In this plight was he found by May, the most high-blooded and aristocratic of greyhounds; and from this plight did May rescue him;– invited him into her territory, the stable; resisted all attempts to turn him out; reinstated him there, in spite of maid, and boy, and mistress, and master; wore out every body’s opposition, by the activity of her protection, and the pertinacity of her self-will; made him sharer of her bed and her mess; and, finally, established him as one of the family as firmly as herself.

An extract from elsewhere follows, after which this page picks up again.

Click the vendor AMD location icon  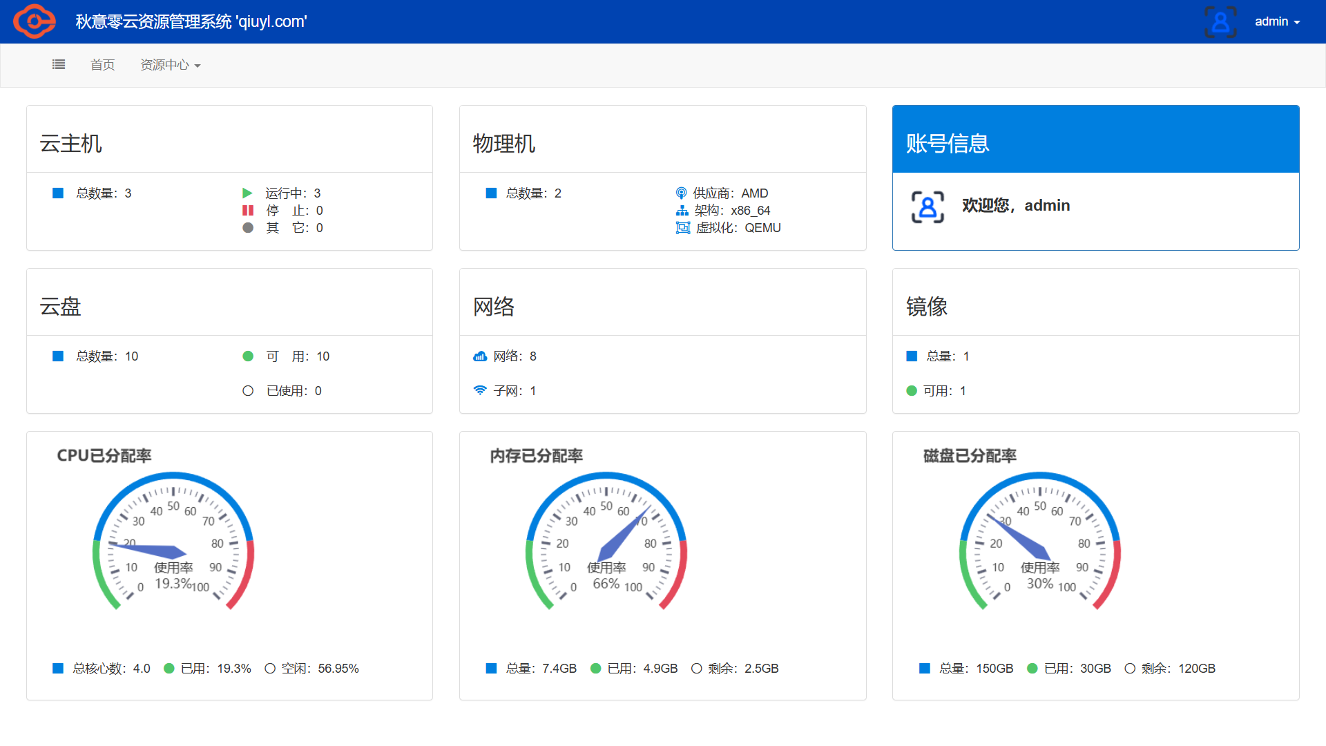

Dash–for he has even won himself a name amongst us, before he was anonymous–Dash is a sort of a kind of a spaniel; at least there is in his mongrel composition some sign of that beautiful race. Besides his ugliness, which is of the worst sort–that is to say, the shabbiest–he has a limp on one leg that gives a peculiarly one-sided awkwardness to his gait; but, independently of his great merit in being May’s pet, he has other merits which serve to account for that phenomenon–being, beyond all comparison the most faithful, attached, and affectionate animal that I have ever known; and that is saying much. He seems to think it necessary to atone for his ugliness by extra good conduct, and does so dance on his lame leg, and so wag his scrubby tail, that it does any one, who has a taste for happiness, good to look at him–so that he may now be said to stand on his own footing. We are all rather ashamed of him when strangers come in the way, and think it necessary to explain that he is May’s pet; but amongst ourselves, and those who are used to his appearance, he has reached the point of favouritism in his own person. I have, in common with wiser women, the feminine weakness of loving whatever loves me–and, therefore, like Dash. His master has found out that Dash is a capital finder, and, in spite of his lameness, will hunt a field, or beat a cover with any spaniel in England–and, therefore, _he_ likes Dash. The boy has fought a battle, in defence of his beauty, with another boy, bigger than himself, and beat his opponent most handsomely– and, therefore, _he_ likes Dash; and the maids like him, or pretend to like him, because we do–as is the fashion of that pliant and imitative class. And now Dash and May follow us every where, and are going with us now to the Shaw, or rather to the cottage by the Shaw, to bespeak milk and butter of our little dairy-woman, Hannah Bint–a housewifely occupation, to which we owe some of our pleasantest rambles–_Miss Mitford_.–_Month. Mag_.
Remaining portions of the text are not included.